Did you know that there are over 13,000 drug rehabs in the United States. Of these thousands of rehabs, there are many different types of rehabs: all women; ages 17 – 35; CO-ED; and even one for pregnant women only.

I thought it was interesting that there are so many women only drug rehabs (and very few men only ones) and thought to compare them:

With an all women drug rehab there can be fewer distractions: from not having to worry about how you look, to not being preoccupied with the possibility of starting a relationship at a time when it could hinder the progress of your rehabilitation.

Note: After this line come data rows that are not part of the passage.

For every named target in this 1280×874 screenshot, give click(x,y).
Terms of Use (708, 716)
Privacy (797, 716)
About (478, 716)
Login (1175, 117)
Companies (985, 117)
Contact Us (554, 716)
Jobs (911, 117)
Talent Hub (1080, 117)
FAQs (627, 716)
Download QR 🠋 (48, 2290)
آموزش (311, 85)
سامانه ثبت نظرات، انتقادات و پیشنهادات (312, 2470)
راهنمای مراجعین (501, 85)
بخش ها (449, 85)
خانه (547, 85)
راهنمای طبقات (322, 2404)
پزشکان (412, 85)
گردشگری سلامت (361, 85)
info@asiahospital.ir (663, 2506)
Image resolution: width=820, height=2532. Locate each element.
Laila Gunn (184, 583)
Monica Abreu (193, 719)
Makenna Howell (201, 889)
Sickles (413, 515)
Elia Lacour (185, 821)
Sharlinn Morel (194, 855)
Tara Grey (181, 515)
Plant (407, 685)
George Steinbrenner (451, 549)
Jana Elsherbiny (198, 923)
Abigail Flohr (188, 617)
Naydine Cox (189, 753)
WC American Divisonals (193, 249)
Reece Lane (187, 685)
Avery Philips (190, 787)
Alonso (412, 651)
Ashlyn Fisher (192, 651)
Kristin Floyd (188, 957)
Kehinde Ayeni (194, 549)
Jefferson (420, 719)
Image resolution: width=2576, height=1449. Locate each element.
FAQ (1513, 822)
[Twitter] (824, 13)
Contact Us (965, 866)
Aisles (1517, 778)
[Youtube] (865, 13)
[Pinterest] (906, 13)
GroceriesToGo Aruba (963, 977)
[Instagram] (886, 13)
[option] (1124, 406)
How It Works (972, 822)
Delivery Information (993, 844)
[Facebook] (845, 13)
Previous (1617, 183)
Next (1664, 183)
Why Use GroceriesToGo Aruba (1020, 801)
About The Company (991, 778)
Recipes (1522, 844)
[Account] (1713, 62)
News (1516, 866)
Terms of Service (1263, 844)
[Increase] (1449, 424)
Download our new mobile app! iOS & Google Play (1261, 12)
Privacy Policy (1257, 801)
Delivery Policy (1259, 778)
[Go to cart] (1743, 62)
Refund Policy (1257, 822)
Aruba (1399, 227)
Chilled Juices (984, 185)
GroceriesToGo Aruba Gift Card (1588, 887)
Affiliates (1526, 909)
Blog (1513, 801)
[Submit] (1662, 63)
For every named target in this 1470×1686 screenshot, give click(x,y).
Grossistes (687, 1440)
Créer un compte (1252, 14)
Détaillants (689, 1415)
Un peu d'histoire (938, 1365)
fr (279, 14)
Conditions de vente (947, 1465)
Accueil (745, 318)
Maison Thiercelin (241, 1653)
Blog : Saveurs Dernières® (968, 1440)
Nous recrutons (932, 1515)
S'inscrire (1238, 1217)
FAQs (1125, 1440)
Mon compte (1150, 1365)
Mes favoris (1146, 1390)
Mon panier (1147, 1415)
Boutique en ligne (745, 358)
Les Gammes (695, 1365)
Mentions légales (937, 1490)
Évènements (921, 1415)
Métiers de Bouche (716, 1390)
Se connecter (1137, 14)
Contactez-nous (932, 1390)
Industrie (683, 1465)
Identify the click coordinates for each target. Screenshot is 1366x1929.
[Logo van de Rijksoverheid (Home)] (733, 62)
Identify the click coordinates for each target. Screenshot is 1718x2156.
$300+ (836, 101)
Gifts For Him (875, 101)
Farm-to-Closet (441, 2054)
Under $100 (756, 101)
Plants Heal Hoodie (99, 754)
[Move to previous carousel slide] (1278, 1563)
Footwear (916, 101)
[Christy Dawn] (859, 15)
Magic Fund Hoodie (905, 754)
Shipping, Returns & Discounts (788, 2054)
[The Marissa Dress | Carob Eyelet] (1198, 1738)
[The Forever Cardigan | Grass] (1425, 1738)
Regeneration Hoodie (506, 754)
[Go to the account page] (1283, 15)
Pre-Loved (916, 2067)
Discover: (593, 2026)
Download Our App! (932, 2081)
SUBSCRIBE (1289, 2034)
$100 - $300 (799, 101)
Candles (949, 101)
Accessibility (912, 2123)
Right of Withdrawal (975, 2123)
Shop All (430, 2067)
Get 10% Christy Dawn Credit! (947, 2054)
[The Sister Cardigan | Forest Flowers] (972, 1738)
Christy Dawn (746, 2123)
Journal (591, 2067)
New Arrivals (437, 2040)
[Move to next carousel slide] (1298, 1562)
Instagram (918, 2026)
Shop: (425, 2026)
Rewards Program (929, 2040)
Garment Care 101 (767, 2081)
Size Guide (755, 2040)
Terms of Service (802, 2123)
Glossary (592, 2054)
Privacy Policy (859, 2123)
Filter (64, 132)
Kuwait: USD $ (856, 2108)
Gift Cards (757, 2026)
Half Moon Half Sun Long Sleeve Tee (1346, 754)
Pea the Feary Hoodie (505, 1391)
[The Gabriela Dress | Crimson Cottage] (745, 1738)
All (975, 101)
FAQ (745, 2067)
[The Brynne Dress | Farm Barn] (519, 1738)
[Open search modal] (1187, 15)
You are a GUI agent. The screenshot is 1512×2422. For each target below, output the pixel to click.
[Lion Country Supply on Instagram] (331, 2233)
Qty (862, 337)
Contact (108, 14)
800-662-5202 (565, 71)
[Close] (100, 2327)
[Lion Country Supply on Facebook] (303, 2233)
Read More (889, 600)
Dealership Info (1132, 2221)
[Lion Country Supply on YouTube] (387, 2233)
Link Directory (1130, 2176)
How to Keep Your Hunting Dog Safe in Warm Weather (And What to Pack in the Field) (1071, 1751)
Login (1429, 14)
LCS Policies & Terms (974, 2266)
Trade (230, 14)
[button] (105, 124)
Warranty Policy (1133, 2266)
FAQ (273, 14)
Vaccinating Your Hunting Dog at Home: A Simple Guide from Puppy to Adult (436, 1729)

Also, having other women around you that have gone through similar situations and have the same demands as other women can be extremely helpful in the recovery process. Rehabs for women vary from city to city. Some offer educational tutoring, academic courses, computer skills, life skills, recreational activities like, swimming, hiking, yoga, and karate, as well as group and individual counseling.

CO–ED drug rehabs are more common and therefore, you have a greater number to choose from which could be helpful in finding just the right fit for your needs.

There is also the opportunity of a more diverse group and the opportunity to build relationships with the opposite sex based on your common situation. CO-ED rehabs offer many of the same classes and courses as all women’s drug rehab but may have some activities geared more toward males or mixed groups.

The length of stay varies greatly at any rehab whether it is all female or not. Some can range from 1-4 weeks, others 3-6 months, and even 9-12 month programs.

With all of these differences to be considered, not just in gender, you should talk to someone who has had some experience and can recommend a rehab that will best suit your needs.